Stored items:
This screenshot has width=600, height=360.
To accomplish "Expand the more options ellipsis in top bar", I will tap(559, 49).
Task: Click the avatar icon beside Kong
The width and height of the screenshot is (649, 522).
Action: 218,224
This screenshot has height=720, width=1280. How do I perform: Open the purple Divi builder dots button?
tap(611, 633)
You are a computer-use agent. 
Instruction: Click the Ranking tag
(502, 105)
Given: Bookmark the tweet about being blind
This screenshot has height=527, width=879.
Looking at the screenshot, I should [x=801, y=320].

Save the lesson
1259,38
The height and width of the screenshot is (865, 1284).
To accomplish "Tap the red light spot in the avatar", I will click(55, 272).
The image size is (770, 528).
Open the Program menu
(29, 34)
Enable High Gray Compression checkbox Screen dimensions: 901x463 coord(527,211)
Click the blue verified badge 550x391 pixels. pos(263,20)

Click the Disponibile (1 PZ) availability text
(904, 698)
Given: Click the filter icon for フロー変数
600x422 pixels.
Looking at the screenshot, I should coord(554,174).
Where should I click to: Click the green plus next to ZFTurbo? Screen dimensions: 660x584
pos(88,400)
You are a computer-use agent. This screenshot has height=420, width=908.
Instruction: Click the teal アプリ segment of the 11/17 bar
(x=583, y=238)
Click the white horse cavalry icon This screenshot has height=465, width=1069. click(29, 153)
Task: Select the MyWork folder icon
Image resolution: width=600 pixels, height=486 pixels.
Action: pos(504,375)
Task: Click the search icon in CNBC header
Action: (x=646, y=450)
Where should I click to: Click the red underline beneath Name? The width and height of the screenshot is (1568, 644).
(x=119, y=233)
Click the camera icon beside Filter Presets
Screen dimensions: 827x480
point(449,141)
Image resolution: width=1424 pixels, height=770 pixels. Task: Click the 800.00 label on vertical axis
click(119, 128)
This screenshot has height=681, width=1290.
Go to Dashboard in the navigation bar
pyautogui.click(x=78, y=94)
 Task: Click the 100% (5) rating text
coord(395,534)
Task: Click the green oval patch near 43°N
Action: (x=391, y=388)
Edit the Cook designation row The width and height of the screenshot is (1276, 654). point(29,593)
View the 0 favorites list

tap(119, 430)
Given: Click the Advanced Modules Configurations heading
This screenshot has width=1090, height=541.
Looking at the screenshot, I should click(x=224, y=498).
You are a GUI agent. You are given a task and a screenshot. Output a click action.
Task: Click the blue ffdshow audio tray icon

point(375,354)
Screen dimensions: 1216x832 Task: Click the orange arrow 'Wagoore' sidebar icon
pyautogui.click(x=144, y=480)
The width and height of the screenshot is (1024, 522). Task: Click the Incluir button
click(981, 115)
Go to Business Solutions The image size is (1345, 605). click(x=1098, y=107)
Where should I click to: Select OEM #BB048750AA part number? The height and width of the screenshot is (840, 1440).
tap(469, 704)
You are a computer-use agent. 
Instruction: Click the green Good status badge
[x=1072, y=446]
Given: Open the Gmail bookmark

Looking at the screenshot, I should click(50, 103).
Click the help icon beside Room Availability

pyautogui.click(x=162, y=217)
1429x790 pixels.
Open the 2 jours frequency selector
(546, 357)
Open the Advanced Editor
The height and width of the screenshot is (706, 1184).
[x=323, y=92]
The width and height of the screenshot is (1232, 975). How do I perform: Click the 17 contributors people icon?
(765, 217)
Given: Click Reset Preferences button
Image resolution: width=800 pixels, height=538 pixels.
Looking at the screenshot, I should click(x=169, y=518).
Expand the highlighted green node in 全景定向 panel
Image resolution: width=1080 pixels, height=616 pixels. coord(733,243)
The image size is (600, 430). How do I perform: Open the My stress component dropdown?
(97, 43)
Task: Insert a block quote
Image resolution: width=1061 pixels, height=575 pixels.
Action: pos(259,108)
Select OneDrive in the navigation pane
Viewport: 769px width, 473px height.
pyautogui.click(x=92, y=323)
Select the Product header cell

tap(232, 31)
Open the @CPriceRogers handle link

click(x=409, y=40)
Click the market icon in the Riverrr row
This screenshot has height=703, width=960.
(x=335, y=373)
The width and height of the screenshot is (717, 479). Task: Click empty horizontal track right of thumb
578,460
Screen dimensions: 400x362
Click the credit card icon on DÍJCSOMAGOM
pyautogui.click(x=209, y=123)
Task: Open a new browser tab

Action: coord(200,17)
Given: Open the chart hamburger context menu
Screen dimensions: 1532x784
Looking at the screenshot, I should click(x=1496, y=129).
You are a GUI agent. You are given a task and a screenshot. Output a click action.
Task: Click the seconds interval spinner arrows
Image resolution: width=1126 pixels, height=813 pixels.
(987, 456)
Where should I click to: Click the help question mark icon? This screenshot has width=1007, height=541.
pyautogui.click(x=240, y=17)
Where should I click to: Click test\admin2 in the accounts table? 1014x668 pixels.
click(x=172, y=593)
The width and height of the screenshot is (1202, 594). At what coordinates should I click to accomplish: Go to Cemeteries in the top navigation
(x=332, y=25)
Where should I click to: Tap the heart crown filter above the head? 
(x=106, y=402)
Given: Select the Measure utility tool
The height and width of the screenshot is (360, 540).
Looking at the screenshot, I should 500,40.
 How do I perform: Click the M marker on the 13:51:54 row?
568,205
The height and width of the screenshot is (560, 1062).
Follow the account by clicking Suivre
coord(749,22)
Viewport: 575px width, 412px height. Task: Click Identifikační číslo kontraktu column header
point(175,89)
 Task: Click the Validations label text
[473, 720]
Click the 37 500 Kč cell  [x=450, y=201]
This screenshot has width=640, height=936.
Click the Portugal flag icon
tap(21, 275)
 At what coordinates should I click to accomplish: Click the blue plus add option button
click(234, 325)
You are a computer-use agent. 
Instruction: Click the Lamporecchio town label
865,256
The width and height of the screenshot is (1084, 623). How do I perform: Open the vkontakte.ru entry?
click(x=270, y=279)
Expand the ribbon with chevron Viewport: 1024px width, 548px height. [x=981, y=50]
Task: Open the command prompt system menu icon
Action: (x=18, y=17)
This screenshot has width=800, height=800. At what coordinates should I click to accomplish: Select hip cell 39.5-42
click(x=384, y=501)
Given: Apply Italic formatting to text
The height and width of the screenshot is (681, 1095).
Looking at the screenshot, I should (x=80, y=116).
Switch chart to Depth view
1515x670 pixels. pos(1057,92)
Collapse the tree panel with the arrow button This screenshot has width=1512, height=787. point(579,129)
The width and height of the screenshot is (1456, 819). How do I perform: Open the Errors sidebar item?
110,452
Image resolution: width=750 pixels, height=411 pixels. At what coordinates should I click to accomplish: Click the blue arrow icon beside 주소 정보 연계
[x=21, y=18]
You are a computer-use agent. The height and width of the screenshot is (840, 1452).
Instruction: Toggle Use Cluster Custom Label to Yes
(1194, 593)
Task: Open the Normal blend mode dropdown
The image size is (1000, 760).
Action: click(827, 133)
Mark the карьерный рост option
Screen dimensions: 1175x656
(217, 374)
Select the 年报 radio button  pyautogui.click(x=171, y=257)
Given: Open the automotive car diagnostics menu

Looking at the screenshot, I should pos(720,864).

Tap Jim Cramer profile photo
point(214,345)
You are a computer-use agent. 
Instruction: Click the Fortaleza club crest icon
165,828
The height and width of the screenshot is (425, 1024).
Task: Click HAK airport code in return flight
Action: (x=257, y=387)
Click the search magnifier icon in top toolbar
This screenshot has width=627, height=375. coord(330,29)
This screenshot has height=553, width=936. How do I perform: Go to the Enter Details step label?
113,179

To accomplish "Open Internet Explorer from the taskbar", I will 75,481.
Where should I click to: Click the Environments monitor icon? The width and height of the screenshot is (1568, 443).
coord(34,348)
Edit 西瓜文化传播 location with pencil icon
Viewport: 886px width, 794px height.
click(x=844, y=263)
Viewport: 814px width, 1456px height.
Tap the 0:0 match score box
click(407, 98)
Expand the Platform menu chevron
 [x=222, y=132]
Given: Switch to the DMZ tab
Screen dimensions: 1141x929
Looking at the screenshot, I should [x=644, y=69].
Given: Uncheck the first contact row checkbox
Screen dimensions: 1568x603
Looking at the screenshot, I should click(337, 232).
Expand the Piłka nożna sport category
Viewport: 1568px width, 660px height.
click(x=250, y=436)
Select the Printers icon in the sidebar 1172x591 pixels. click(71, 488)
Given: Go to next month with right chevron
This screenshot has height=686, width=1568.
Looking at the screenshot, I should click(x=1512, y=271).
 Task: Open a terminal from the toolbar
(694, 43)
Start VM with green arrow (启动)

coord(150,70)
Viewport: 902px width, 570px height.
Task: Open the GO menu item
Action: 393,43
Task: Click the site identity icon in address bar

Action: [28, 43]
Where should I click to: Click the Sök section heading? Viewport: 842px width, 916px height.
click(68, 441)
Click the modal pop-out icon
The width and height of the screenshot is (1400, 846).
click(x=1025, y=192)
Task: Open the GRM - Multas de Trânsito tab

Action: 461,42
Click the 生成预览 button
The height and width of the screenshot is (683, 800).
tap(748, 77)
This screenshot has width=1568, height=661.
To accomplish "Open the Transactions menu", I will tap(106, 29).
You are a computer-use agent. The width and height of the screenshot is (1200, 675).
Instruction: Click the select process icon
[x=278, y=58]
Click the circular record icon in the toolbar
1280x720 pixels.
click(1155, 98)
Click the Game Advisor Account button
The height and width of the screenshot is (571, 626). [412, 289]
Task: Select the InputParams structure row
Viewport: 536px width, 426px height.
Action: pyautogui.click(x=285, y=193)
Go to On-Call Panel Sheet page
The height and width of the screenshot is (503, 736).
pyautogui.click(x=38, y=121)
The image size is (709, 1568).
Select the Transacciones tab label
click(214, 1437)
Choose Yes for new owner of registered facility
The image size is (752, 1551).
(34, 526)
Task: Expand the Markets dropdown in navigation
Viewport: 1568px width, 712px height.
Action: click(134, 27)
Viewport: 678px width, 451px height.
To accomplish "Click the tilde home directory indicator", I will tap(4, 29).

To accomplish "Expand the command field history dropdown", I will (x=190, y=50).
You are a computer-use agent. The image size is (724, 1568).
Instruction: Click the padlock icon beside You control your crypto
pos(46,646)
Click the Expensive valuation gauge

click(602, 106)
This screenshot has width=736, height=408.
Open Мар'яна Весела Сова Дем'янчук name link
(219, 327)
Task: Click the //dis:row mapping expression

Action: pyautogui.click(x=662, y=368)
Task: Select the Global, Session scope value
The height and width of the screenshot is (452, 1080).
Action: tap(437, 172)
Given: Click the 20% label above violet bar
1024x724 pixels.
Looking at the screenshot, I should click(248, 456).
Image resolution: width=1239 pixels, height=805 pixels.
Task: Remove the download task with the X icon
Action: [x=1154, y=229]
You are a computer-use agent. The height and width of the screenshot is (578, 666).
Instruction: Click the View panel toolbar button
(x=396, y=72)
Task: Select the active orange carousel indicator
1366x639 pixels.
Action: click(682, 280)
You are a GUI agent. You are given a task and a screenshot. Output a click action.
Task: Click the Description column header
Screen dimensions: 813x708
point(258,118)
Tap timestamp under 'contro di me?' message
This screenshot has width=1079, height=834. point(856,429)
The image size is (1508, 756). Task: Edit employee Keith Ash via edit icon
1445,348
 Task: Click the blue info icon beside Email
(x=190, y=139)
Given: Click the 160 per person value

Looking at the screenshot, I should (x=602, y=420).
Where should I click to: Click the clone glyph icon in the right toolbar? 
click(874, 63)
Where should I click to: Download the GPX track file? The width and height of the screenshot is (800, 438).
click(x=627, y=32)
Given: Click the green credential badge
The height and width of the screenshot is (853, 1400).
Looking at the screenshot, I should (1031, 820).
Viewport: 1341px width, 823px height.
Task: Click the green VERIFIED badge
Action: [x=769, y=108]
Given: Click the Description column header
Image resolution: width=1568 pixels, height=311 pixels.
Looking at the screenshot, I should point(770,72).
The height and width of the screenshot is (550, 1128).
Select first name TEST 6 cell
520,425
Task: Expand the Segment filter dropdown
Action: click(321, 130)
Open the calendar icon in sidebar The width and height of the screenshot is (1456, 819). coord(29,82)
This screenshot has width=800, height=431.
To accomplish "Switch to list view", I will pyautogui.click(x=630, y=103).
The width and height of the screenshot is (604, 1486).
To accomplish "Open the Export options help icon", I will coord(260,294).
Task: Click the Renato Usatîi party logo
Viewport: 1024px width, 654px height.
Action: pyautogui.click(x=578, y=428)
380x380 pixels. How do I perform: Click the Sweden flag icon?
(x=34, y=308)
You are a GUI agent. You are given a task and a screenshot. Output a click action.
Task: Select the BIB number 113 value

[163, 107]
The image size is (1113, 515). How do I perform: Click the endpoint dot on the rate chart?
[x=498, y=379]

→ **WORK REQUIRED**: What you give back must be the stretch above, starting at the line with "Given: Click the Description column header" and ending at the line with "The height and width of the screenshot is (550, 1128).", copied exactly.

→ **FINISHED TASK**:
Given: Click the Description column header
Image resolution: width=1568 pixels, height=311 pixels.
Looking at the screenshot, I should point(770,72).
The height and width of the screenshot is (550, 1128).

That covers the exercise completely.